*THE TASK:* Can you return, unchanged, every line of the data from its very first line through the line containing "Looking at the screenshot, I should pyautogui.click(x=22, y=8).", with both of those lines included?

>> Begin

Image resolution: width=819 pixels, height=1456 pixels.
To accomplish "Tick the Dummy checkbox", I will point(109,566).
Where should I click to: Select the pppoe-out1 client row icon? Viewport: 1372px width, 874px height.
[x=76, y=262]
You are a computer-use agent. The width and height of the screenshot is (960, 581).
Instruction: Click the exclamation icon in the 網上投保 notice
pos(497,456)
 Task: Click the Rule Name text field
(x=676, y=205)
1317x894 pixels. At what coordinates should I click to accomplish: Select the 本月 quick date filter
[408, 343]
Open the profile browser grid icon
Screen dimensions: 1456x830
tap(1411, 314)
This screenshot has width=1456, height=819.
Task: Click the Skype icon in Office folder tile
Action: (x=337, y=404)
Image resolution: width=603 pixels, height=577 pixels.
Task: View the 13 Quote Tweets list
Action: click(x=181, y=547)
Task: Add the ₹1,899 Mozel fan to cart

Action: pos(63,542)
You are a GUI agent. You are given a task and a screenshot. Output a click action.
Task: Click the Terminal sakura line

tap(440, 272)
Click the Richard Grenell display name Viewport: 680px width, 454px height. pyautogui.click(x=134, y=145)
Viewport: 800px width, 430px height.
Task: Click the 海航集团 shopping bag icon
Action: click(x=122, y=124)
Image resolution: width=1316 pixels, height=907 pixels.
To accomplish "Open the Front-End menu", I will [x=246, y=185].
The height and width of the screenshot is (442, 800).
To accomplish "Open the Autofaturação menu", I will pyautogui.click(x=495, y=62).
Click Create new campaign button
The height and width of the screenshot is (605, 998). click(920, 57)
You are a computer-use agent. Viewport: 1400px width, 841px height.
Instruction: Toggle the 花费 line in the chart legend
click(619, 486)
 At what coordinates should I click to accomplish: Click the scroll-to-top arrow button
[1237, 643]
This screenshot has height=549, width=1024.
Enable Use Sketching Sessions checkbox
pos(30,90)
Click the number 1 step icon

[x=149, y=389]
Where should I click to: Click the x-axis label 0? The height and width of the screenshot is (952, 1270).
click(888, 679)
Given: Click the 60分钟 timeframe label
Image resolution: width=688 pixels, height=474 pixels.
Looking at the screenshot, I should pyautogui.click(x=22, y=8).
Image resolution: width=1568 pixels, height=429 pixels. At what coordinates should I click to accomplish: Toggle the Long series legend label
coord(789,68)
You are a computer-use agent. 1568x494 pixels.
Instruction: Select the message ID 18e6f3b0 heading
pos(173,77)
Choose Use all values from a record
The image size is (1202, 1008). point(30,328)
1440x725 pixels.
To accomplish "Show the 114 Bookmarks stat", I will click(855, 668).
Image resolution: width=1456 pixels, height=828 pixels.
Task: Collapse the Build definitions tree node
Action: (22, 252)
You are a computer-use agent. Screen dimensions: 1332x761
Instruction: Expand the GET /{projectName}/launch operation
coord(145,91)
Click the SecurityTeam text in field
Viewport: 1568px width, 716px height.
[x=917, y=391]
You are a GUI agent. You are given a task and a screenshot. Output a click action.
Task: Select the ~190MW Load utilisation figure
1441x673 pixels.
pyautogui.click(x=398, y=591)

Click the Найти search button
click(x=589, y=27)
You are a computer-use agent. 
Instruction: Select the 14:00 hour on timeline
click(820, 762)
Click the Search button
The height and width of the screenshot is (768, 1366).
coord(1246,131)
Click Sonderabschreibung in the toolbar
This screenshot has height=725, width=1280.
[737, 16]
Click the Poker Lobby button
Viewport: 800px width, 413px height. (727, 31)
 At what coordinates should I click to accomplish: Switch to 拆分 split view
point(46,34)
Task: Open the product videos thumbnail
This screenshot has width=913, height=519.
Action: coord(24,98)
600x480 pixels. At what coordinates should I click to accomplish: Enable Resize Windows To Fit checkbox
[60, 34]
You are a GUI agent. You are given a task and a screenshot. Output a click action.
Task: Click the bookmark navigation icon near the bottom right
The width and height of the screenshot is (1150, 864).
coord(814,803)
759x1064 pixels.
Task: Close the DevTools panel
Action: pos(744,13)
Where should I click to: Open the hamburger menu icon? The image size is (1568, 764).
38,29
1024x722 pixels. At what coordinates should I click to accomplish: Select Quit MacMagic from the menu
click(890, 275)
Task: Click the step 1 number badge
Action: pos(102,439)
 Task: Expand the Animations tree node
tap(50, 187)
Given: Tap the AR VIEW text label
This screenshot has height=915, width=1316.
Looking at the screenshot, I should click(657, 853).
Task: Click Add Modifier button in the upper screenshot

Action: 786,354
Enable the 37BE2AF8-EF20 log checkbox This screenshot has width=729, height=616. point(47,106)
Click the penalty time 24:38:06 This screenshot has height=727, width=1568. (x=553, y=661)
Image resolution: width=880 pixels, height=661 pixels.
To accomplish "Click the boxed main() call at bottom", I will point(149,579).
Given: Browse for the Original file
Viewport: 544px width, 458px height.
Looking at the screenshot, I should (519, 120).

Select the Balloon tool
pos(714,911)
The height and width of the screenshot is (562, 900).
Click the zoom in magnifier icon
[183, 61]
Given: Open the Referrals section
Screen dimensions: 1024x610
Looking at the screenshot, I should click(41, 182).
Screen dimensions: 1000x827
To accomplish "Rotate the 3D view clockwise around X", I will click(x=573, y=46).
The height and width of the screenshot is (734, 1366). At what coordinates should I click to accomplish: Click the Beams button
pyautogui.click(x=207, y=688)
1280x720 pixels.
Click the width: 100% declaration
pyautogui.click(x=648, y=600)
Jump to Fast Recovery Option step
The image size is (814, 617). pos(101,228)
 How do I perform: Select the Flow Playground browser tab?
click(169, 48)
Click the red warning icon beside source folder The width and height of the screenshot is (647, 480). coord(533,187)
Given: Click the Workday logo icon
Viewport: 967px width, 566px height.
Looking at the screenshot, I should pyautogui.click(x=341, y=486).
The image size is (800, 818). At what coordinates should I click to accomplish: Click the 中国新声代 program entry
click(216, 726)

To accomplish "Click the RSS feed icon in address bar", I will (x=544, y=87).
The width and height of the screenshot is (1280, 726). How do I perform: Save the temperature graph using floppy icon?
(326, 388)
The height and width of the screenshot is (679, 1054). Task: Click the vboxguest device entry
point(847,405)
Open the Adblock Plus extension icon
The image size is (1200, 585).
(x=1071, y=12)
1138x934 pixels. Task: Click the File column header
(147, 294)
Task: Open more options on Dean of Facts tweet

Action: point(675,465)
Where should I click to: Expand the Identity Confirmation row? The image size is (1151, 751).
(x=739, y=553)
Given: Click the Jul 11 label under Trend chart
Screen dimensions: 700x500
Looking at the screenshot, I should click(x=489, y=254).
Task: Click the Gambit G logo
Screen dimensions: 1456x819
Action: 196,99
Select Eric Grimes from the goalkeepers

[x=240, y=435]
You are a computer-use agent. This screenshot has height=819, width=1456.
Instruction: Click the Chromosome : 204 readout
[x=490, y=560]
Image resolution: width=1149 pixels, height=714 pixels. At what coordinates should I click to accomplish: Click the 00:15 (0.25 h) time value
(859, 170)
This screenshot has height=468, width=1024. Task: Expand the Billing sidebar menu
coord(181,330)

>> End

*REPLY TO THE EXERCISE:*
Image resolution: width=819 pixels, height=1456 pixels.
To accomplish "Tick the Dummy checkbox", I will point(109,566).
Where should I click to: Select the pppoe-out1 client row icon? Viewport: 1372px width, 874px height.
[x=76, y=262]
You are a computer-use agent. The width and height of the screenshot is (960, 581).
Instruction: Click the exclamation icon in the 網上投保 notice
pos(497,456)
 Task: Click the Rule Name text field
(x=676, y=205)
1317x894 pixels. At what coordinates should I click to accomplish: Select the 本月 quick date filter
[408, 343]
Open the profile browser grid icon
Screen dimensions: 1456x830
tap(1411, 314)
This screenshot has width=1456, height=819.
Task: Click the Skype icon in Office folder tile
Action: (x=337, y=404)
Image resolution: width=603 pixels, height=577 pixels.
Task: View the 13 Quote Tweets list
Action: click(x=181, y=547)
Task: Add the ₹1,899 Mozel fan to cart

Action: pos(63,542)
You are a GUI agent. You are given a task and a screenshot. Output a click action.
Task: Click the Terminal sakura line

tap(440, 272)
Click the Richard Grenell display name Viewport: 680px width, 454px height. pyautogui.click(x=134, y=145)
Viewport: 800px width, 430px height.
Task: Click the 海航集团 shopping bag icon
Action: click(x=122, y=124)
Image resolution: width=1316 pixels, height=907 pixels.
To accomplish "Open the Front-End menu", I will [x=246, y=185].
The height and width of the screenshot is (442, 800).
To accomplish "Open the Autofaturação menu", I will pyautogui.click(x=495, y=62).
Click Create new campaign button
The height and width of the screenshot is (605, 998). click(920, 57)
You are a computer-use agent. Viewport: 1400px width, 841px height.
Instruction: Toggle the 花费 line in the chart legend
click(619, 486)
 At what coordinates should I click to accomplish: Click the scroll-to-top arrow button
[1237, 643]
This screenshot has height=549, width=1024.
Enable Use Sketching Sessions checkbox
pos(30,90)
Click the number 1 step icon

[x=149, y=389]
Where should I click to: Click the x-axis label 0? The height and width of the screenshot is (952, 1270).
click(888, 679)
Given: Click the 60分钟 timeframe label
Image resolution: width=688 pixels, height=474 pixels.
Looking at the screenshot, I should pyautogui.click(x=22, y=8).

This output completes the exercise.